◆ **Work instructions**
Translate this sentence from the homemade snow blower baffle post below into German: "I was tired of making two passes on snow storms."

◆ **Document section**
# Homemade 30" Baffle



## mswlogo (Dec 22, 2013)

I was tired of making two passes on snow storms.

I have Platinum 30"

I bought both a 36" Pro Baffle and 30" Scraper blade figuring I'd get one to work some how.

I went to the dealer with the 36" Pro Baffle to see how it fits. They only had 32" Pro's and the Bolt pattern is different. In other words if I shrank this 36" baffle by 4" it still would not bolt in to a 32" Pro.

Any way I could have made the 36" baffle work with a lot of work. But the Flap was glued on !! Pretty weak glue. It just peeled right off without much effort.

So I went with the scraper blade, which is a perfect fit (with spacers) and bolted the flap onto the scraper (much more secure than the OEM 36" baffle). The OEM Baffle used spacers too, in fact, I used them.

This is mounted more towards the front of the machine than the OEM Pro Baffle.

I only have one bolt on each end, so it could twist. If it does I'll have to add some sort of brace. But it's really solid.

◆ **Material shown**
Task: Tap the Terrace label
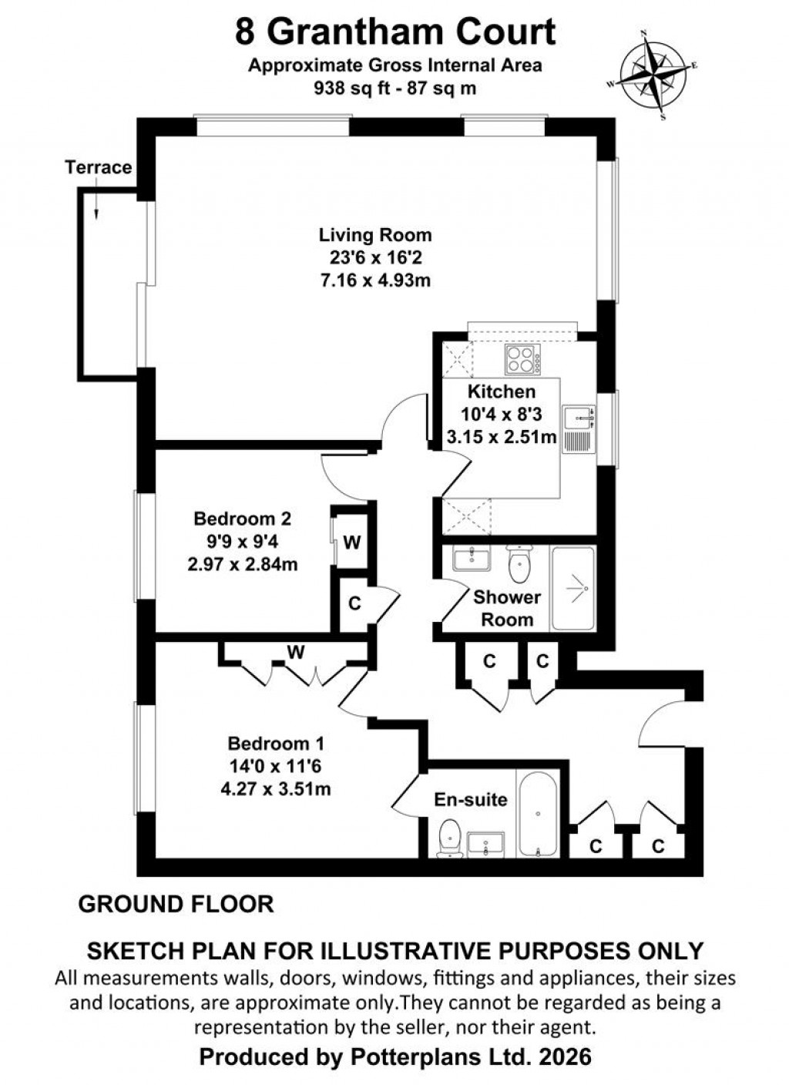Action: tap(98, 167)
...
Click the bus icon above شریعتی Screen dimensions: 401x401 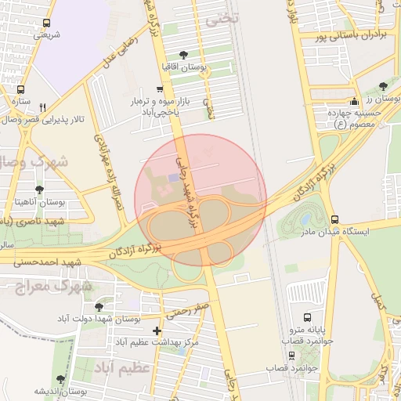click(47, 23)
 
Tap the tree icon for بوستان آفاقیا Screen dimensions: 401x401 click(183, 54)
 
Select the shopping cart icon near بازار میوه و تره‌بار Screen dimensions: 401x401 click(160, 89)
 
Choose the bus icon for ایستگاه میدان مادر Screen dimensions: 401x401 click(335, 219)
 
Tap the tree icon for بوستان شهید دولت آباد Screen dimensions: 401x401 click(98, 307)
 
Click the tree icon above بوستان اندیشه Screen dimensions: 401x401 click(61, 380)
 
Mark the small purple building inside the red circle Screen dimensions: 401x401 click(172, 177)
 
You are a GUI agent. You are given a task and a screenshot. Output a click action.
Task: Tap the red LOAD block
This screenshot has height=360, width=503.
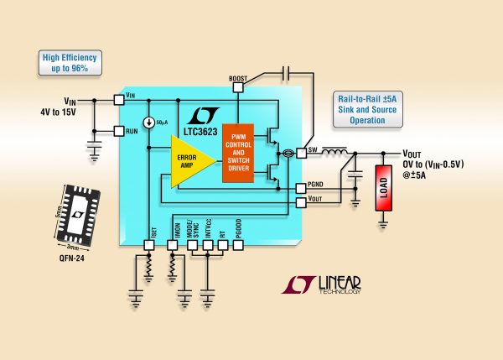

◆ **Output of the task**
Ich hatte es satt, bei Schneestürmen zwei Durchgänge machen zu müssen.